Exactly how airborne particulates harm our lungs still puzzles epidemiologists, physicians, environmental scientists, and policy makers. Now California Institute of Technology researchers have found that they act by impairing the lungs’ natural defenses against ozone.
“I’ve long been perplexed by the inconclusive debates, based on epidemiological and clinical evidence, over whether the causative agent is particle size or some unspecified chemical component. I always felt that some missing chemistry might be associated with particle effects,” says A. J. Colussi, a senior research associate in environmental science and engineering at Caltech and author of the study.
The researchers harnessed breakthroughs in chemistry to focus on what happens when air meets the thin layer of antioxidant-rich fluid that covers our lungs, protecting them from ozone, an air pollutant that pervades major cities. “We found new chemistry at the interfaces separating gases from liquids using a technique that continuously monitors the composition of these interfaces,” Colussi says.
Adapting an innovation in mass spectrometry by Nobel laureate John Fenn of Virginia Commonwealth University, the Caltech team studied how aqueous ascorbic acid, the essential antioxidant also known as vitamin C and present in lungs’ fluid layer, reacts with ozone gas.
Under normal physiological conditions, ascorbic acid instantly scavenges ozone, generating innocuous byproducts. However, the researchers discovered that when the fluid is acidic–a pathological condition found in asthmatics–ascorbic acid instead reacts with ozone to form potentially harmful compounds called ozonides.

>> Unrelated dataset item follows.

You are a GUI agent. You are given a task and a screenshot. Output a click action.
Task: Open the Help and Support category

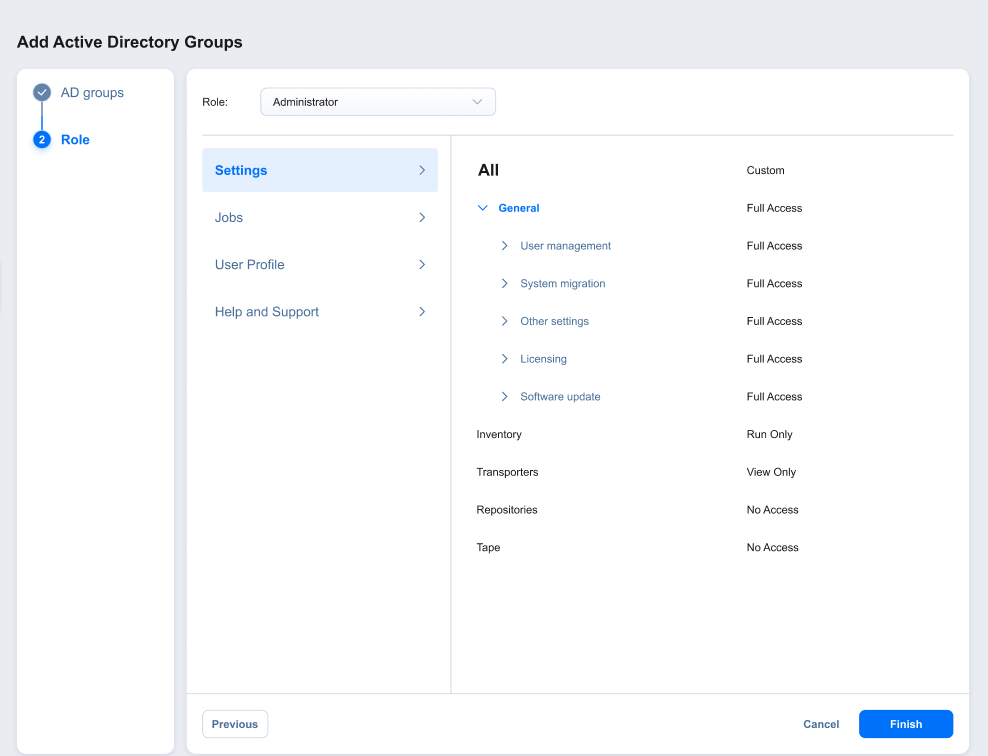tap(319, 312)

“I immediately wondered whether ozonides would injure living tissues,” Colussi comments. Indeed, he found literature reports that an ozonide is the active component of a plant extract used in Chinese medicine 2,500 years ago to treat malaria. Synthetic ozonide surrogates are currently used to target the malaria parasite: when the parasite disrupts red blood cells, the reduced iron that is released converts ozonides into cytotoxic free radicals on the spot. The nearby cells that the free radicals damage include the parasite.
The Caltech researchers inferred that inhalation of fine airborne particulates is an essential cofactor for ozonide production. The finer a particle is, the more acidic it is, so when particles are inhaled, they lower the lung pH. Most particulates also carry iron. In the lungs, then, the particularly harmful combination of ascorbic acid, ozone, low pH, and iron should trigger an acute inflammatory response.

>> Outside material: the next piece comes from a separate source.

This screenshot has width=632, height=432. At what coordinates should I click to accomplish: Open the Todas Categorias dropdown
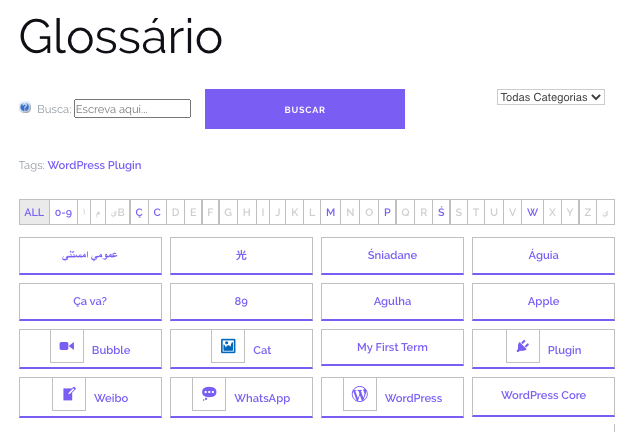click(551, 97)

To study the conditions that create ozonides, the team conducted experiments in which ascorbic acid solutions are sprayed, converting the liquid into fine droplets. When this mist is crossed by a stream of ozone gas, reactions at the interface of liquid and gas create products that are ultimately ejected from the droplets and then identified by a mass spectrometer.
Fenn had shown why the ions detected by this technique come exclusively from the droplets’ interfacial layers, Colussi says. For the Caltech team, the approach provided a means to discover that ozonide yields are markedly enhanced in an acidic setting, when pH falls below five (pH 7 is neutral), and that ozonides are produced at the gas-liquid interface but not in bulk solution.
“Epidemiologists had consistently found significant increases in emergency-room admissions and cardiorespiratory deaths during episodes of high levels of both atmospheric ozone and particulates in several American and European cities, and they didn’t know why. Now we have a plausible hypothesis about how ozone and particulates potentiate their harmful effects synergistically,” Colussi says. Indeed, the National Academies recently confirmed a link between ozone and premature death.
“This is a chemical breakthrough with wide implications ranging from lung physiology to environmental policy,” remarks Colussi. He intends to continue the study in vivo.
“Our tissues, except the stomach, were designed to function at about pH 7,” Colussi notes. For example, asthmatics alleviate breathing difficulties by inhaling nebulized bicarbonate solutions at pH 8 to counteract low lung pH just like Tums does for heartburn.
The study appears this week in the early online edition of the Proceedings of the National Academy of Sciences. Other authors are Shinichi Enami, a postdoctoral scholar in environmental science and engineering, and Michael Hoffmann, Caltech’s Irvine Professor of Environmental Science and Dean of Graduate Studies.